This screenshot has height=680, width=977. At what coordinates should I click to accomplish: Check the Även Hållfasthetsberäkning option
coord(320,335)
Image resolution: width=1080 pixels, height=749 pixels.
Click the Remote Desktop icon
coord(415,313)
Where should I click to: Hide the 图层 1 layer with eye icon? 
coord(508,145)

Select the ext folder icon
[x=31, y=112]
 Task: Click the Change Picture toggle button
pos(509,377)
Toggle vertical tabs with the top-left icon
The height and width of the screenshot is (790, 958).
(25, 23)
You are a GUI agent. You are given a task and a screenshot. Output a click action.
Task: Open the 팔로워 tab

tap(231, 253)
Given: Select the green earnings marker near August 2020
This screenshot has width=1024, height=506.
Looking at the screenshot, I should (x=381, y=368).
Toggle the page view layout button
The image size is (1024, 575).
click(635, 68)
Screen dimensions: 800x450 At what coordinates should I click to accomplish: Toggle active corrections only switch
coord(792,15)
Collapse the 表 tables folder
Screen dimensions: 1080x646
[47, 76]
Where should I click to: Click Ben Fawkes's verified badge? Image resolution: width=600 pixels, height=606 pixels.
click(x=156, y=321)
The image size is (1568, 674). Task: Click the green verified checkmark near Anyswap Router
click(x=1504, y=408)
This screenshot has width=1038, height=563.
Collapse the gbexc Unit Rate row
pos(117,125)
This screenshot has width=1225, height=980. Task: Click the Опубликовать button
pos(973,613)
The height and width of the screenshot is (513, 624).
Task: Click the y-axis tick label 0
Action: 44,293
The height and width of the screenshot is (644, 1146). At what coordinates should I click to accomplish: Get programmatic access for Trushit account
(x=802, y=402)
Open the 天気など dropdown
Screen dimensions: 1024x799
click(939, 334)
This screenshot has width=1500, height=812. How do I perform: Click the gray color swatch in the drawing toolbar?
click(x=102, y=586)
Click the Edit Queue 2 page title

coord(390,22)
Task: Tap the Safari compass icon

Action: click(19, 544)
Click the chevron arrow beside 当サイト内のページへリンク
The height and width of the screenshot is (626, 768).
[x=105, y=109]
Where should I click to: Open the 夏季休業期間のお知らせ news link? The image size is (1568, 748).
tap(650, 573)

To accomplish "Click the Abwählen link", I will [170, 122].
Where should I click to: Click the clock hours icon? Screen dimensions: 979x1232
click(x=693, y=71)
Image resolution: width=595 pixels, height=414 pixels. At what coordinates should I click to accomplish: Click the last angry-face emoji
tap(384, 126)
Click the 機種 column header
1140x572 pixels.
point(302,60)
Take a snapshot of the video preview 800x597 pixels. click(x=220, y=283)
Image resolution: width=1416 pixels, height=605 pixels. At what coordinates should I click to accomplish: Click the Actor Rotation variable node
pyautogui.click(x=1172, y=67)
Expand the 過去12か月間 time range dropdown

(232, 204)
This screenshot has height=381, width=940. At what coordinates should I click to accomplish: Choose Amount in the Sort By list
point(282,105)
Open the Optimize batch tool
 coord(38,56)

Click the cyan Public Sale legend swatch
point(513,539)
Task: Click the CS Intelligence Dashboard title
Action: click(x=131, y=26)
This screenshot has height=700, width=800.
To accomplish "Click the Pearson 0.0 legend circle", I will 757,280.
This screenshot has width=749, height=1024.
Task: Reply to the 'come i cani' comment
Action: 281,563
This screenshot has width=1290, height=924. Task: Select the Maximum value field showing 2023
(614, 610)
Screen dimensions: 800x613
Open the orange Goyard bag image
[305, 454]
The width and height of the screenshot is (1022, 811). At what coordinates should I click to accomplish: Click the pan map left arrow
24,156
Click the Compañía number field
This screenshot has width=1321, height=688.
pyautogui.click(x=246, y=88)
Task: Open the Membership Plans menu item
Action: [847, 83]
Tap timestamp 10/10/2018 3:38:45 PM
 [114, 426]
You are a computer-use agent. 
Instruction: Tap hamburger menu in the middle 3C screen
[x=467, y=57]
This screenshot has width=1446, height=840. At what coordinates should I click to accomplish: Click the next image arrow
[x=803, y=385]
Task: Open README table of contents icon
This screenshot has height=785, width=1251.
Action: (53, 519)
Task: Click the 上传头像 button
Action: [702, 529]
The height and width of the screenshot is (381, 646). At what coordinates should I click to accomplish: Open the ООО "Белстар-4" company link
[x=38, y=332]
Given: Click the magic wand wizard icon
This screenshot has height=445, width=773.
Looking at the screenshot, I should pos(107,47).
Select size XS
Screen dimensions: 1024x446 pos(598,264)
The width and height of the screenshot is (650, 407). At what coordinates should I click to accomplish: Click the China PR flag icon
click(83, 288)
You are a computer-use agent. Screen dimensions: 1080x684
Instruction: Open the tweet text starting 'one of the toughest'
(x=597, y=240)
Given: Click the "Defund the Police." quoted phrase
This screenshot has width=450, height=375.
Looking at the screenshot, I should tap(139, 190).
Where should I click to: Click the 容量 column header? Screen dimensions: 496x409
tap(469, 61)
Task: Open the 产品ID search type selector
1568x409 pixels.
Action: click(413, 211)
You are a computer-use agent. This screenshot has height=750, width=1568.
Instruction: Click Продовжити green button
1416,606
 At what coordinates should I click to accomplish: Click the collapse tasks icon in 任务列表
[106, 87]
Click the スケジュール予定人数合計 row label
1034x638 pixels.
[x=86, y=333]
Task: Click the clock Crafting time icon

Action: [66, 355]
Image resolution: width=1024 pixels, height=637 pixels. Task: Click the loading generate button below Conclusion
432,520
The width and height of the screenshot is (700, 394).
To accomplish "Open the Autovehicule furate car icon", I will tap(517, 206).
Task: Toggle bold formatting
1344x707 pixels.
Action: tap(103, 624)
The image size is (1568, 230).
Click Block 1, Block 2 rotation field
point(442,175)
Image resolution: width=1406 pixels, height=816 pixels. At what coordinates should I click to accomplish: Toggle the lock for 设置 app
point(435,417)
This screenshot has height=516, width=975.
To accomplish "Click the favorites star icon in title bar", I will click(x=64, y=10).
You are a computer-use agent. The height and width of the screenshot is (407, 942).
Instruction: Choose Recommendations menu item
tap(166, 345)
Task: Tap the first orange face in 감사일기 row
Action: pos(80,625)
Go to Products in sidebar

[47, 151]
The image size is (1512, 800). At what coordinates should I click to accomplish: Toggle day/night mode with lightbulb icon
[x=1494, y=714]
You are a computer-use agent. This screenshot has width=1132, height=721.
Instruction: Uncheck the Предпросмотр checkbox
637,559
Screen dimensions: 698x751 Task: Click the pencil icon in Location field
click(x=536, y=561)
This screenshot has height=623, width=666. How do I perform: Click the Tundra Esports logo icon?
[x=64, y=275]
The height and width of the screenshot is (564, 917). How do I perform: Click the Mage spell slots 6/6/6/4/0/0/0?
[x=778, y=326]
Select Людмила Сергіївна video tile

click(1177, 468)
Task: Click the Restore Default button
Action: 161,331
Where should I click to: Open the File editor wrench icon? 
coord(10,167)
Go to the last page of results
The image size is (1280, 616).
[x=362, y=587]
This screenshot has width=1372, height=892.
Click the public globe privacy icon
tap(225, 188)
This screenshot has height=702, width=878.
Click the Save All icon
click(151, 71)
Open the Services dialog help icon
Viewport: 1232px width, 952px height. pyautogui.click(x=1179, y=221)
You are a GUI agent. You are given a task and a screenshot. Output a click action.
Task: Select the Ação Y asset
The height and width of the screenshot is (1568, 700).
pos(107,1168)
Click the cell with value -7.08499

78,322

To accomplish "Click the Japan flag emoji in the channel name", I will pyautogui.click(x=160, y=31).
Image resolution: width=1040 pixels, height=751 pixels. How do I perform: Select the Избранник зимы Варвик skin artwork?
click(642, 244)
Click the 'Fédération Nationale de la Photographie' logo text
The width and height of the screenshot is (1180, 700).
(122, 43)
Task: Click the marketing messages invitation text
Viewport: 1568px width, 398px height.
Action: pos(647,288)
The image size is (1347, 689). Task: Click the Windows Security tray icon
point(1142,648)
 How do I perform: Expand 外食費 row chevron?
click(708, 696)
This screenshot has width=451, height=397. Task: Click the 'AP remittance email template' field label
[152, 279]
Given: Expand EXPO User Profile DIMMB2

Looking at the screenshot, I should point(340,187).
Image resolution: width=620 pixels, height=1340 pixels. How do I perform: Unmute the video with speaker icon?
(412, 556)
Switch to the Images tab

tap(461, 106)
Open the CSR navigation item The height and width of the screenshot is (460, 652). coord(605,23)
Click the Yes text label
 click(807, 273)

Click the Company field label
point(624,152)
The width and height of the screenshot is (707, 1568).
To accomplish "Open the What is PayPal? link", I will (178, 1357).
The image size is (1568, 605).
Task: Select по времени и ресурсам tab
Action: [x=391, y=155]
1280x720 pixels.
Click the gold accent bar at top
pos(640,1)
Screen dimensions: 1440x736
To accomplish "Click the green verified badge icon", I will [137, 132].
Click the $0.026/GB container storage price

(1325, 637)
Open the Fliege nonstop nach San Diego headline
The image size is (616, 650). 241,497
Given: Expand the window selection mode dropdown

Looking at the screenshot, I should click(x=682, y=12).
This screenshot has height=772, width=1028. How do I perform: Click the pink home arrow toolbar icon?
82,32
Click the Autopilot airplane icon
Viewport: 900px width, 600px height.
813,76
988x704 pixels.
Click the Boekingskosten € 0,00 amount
========
→ **Directions for this task**
From the first line of the data through the line with "Given: Select the", quote each line exactly and add nothing else.

→ **Exercise result**
This screenshot has height=680, width=977. At what coordinates should I click to accomplish: Check the Även Hållfasthetsberäkning option
coord(320,335)
Image resolution: width=1080 pixels, height=749 pixels.
Click the Remote Desktop icon
coord(415,313)
Where should I click to: Hide the 图层 1 layer with eye icon? 
coord(508,145)

Select the ext folder icon
[x=31, y=112]
 Task: Click the Change Picture toggle button
pos(509,377)
Toggle vertical tabs with the top-left icon
The height and width of the screenshot is (790, 958).
(25, 23)
You are a GUI agent. You are given a task and a screenshot. Output a click action.
Task: Open the 팔로워 tab

tap(231, 253)
Given: Select the green earnings marker near August 2020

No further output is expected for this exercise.